Now, I've spoken to end-users who think "up-to-date" means "within the past couple months", so I probably shouldn't be operating on assumption here, but I took Pirate's statement to mean that he ran the lastest virus defs and it came up clean. As far as I know the big scanners cannot clean it, only quarantine it, but they're still gonna report it.

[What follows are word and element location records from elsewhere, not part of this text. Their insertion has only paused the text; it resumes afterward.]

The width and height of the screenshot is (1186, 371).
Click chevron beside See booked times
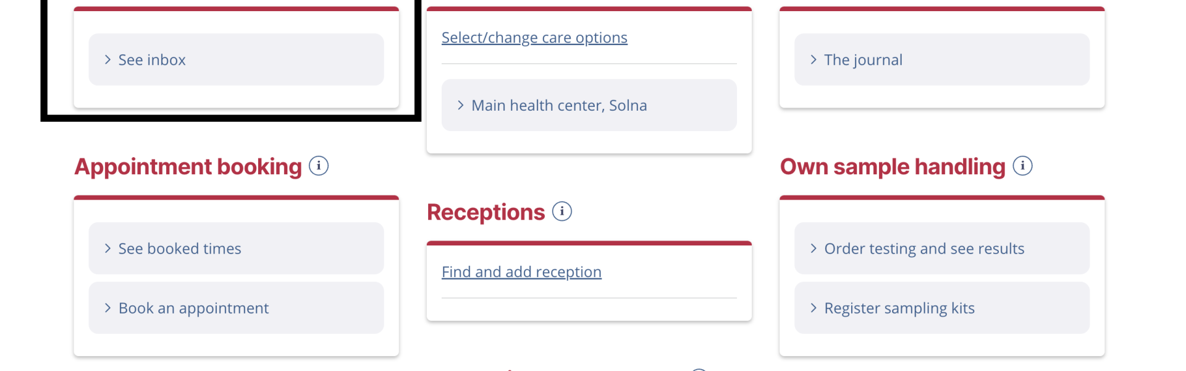107,249
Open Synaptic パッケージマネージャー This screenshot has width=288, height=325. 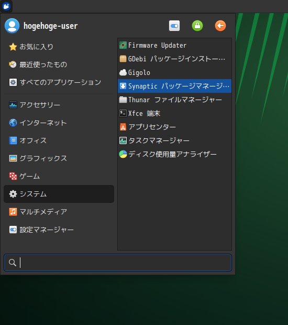point(174,86)
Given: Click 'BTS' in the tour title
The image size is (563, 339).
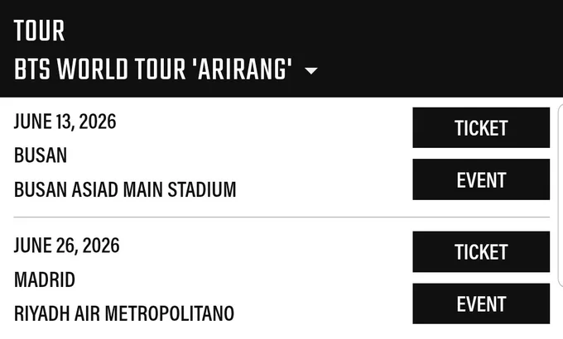Looking at the screenshot, I should point(32,69).
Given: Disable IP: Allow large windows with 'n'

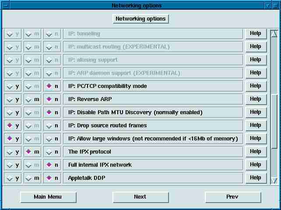Looking at the screenshot, I should 52,139.
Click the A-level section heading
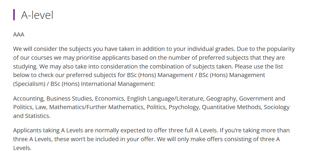 (x=37, y=15)
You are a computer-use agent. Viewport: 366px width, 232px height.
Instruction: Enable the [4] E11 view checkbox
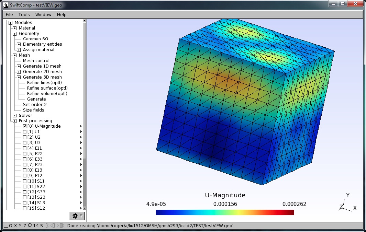coord(24,148)
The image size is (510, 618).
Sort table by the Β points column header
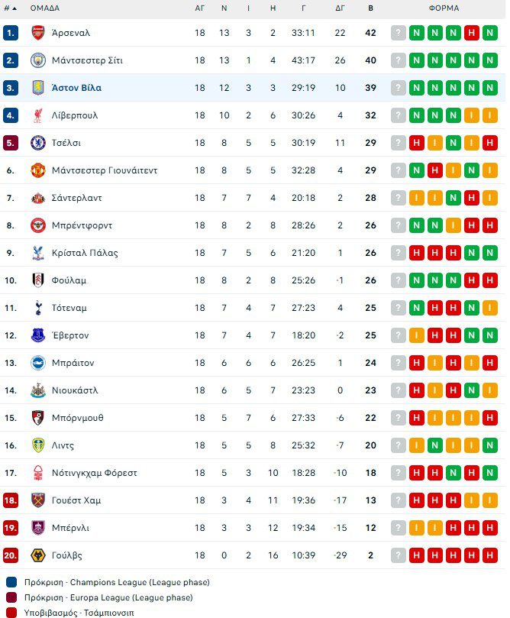(371, 8)
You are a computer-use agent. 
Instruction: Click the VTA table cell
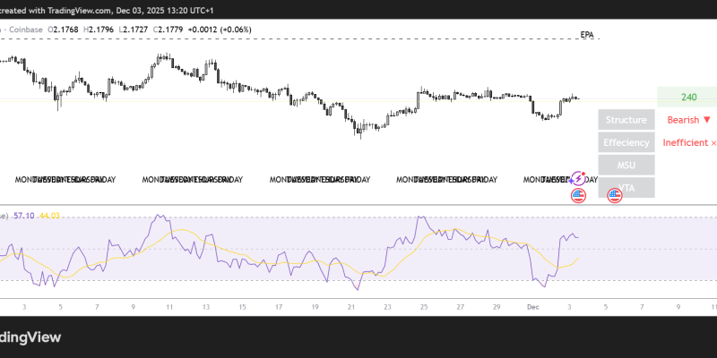point(626,187)
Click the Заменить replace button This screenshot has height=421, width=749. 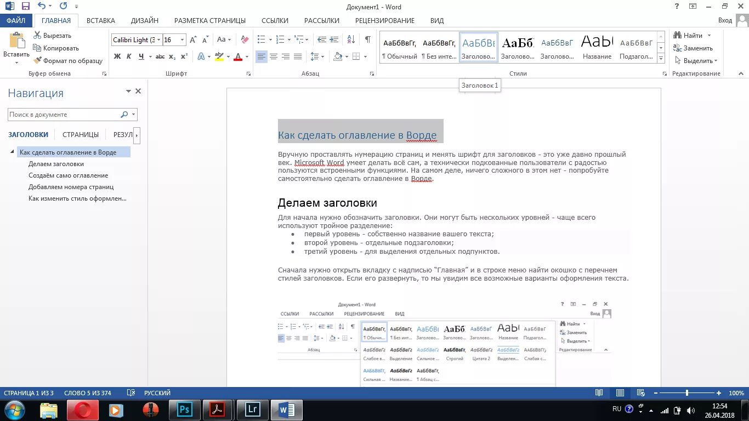point(693,48)
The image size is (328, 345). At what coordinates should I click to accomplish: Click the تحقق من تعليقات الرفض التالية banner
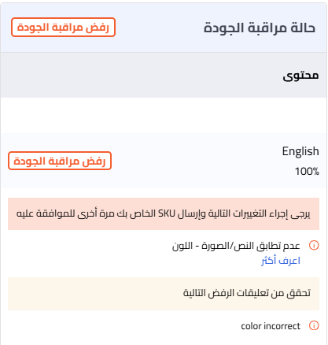point(164,294)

So the big question here is, what exactly does Pirate mean when he says "up-to-date" in the context of his virus protection? And for good measure, which application is he using?
[/QUOTE



What I mean is my virus scanning program Norton AntiVirus 2003 updated virus defs every time i access the internet. I have a seperate virus searcher that is tuned to the blaster worm and will exterminate any possible traces of it.
perth • Jun 3, 2004 12:44 am
Then it's reasonably safe to say you're not infected. I would start using support.microsoft.com and groups.google.com to start narrowing down possibillities. :)
mbpark • Jun 3, 2004 12:40 pm
Either that or get Kerio or ZoneAlarm, as the fact that it's letting MSRPC traffic in is a BAD thing.

Also, avoid BlackICE like the plague. If you use a few different types of nmap scans, nmap 3.5 makes it completely invisible.